「やる気」を科学的に分析してわかった小学生の子が勉強にハマる方法
菊池洋匡 and 秦一生
実務教育出版 / 2019-11-01
この本について
子どもの勉強って、やる気が出たり消えたりで、こちらの声かけも毎回手探りになりがちですよね。「褒めたいけど結果ばかり見てしまう」「ゲーム化しろと言われても、そんなアイデア出ない」といったモヤモヤ、すごくわかります。
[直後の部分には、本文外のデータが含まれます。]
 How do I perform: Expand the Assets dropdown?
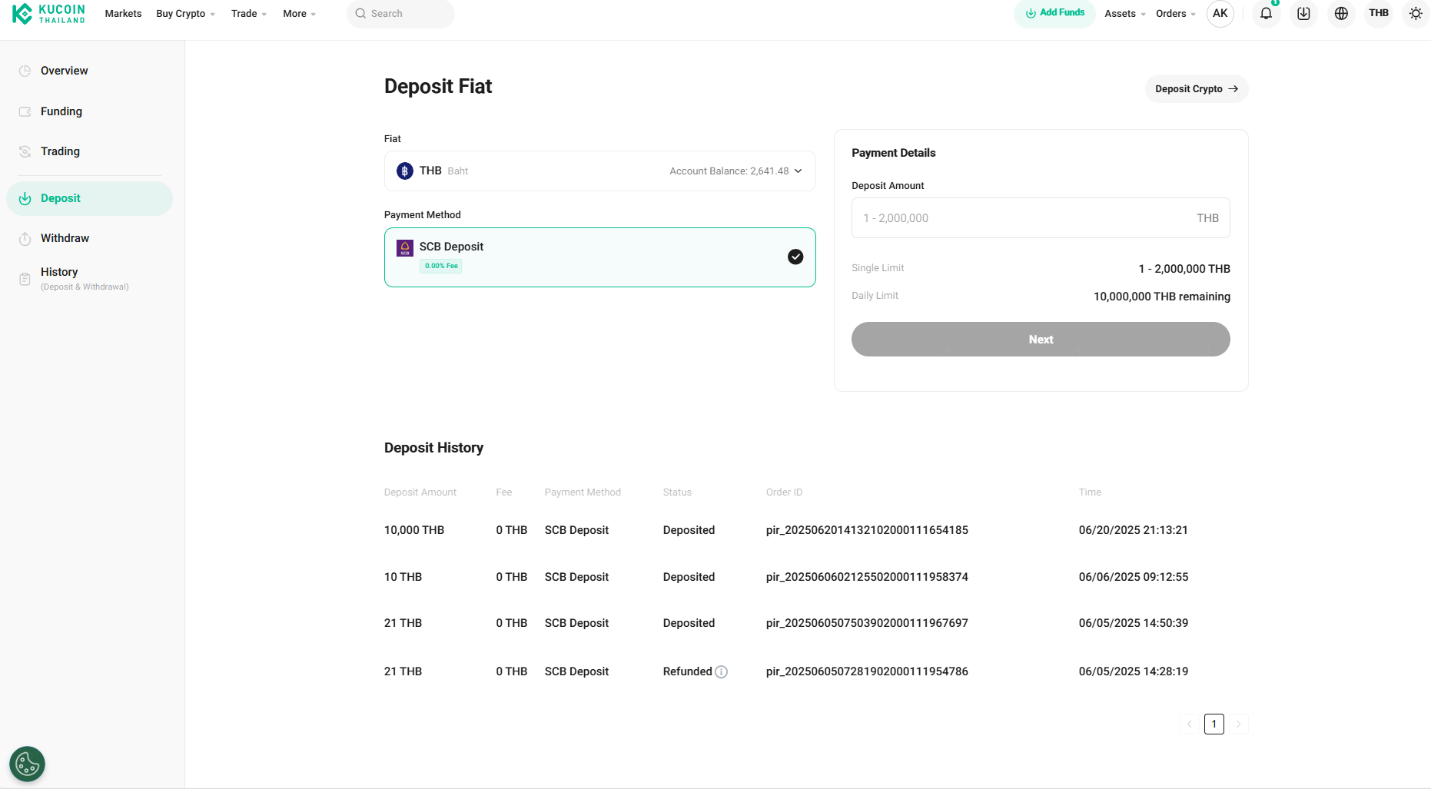(1124, 14)
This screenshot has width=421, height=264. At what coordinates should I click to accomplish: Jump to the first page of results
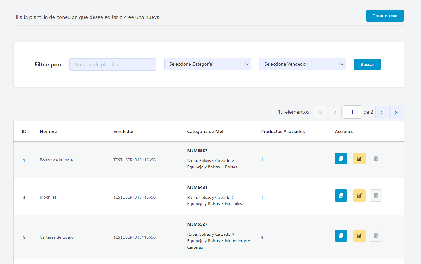point(320,112)
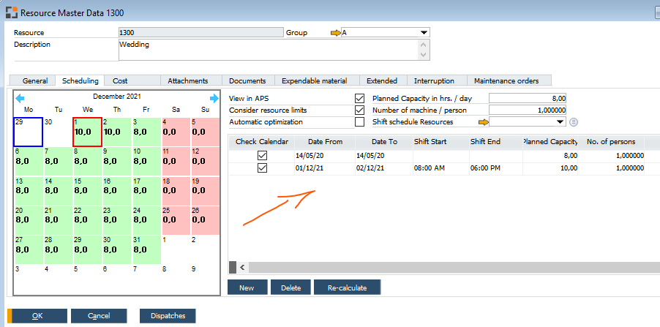Select December 25 red weekend cell

[176, 219]
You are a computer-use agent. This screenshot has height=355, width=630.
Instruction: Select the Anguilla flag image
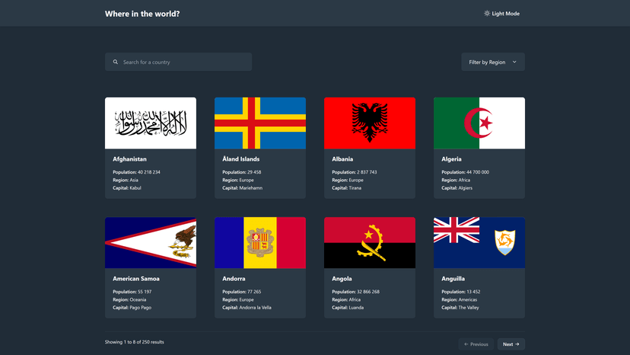(479, 242)
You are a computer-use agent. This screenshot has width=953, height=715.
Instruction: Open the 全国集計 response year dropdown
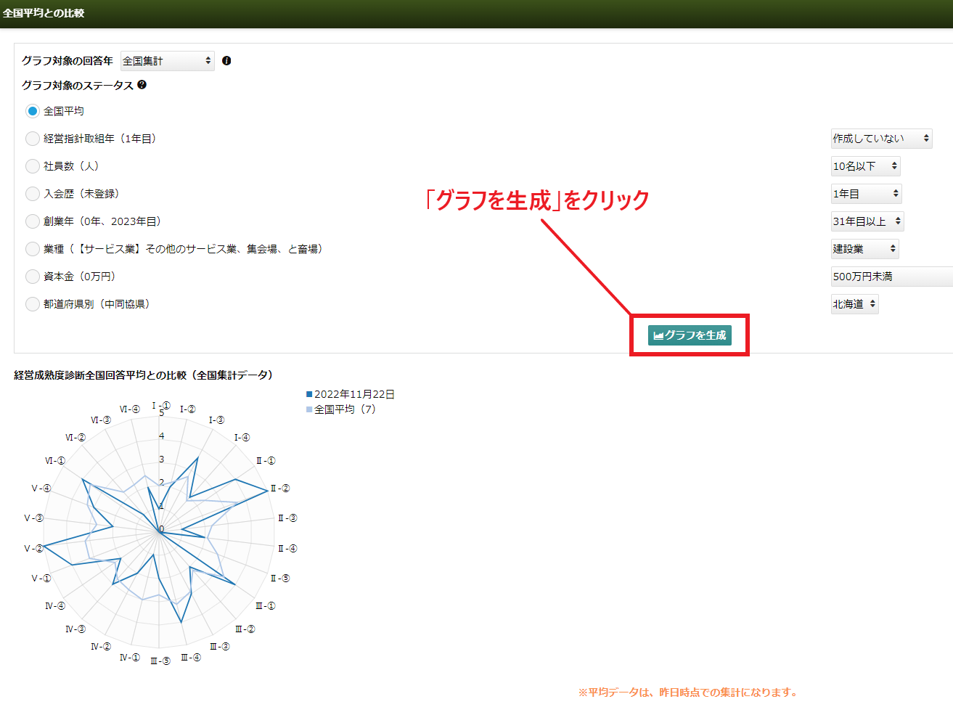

自分も同じように悩んでいて、この本に出会ってようやく“子ども側の理屈”が少し見えてきました。 特に刺さったのは、子どもが反発するのは性格ではなく、自律性を奪われたときに起きる心理だという話です。宿題を「いつやるか」を一緒に決めるだけで前向きになる例や、同じ算数でも「図形パズル」と言い換えるだけで食いつきが変わる場面は、明日からそのまま使えるリアルさがありました。また、叱るときも褒めるときも「行動」を見て伝えるほうが改善につながるという指摘は、結果に一喜一憂していた自分には大きな視点の転換でした。 さらに、記憶はテキストより体験で残りやすいという話や、親が勉強している姿そのものが子どものやる気を引き出すという点は、ちょっと肩の力が抜けるというか、「全部を親がコントロールしなくてもいいんだ」と思わせてくれます。子どもがサボったり不機嫌になったりするのも、単なる“悪い子”ではなく、感情をうまく扱えずに困っているだけという捉え方も救いでした。 「つまらないから勉強したくない」という、子どもにとっては当然の気持ちとどう向き合えばいいかを、現実的な工夫で示してくれる本です。 子どもの“やる気スイッチ”を力づくで探すのに疲れた人ほど、息がしやすくなると思います。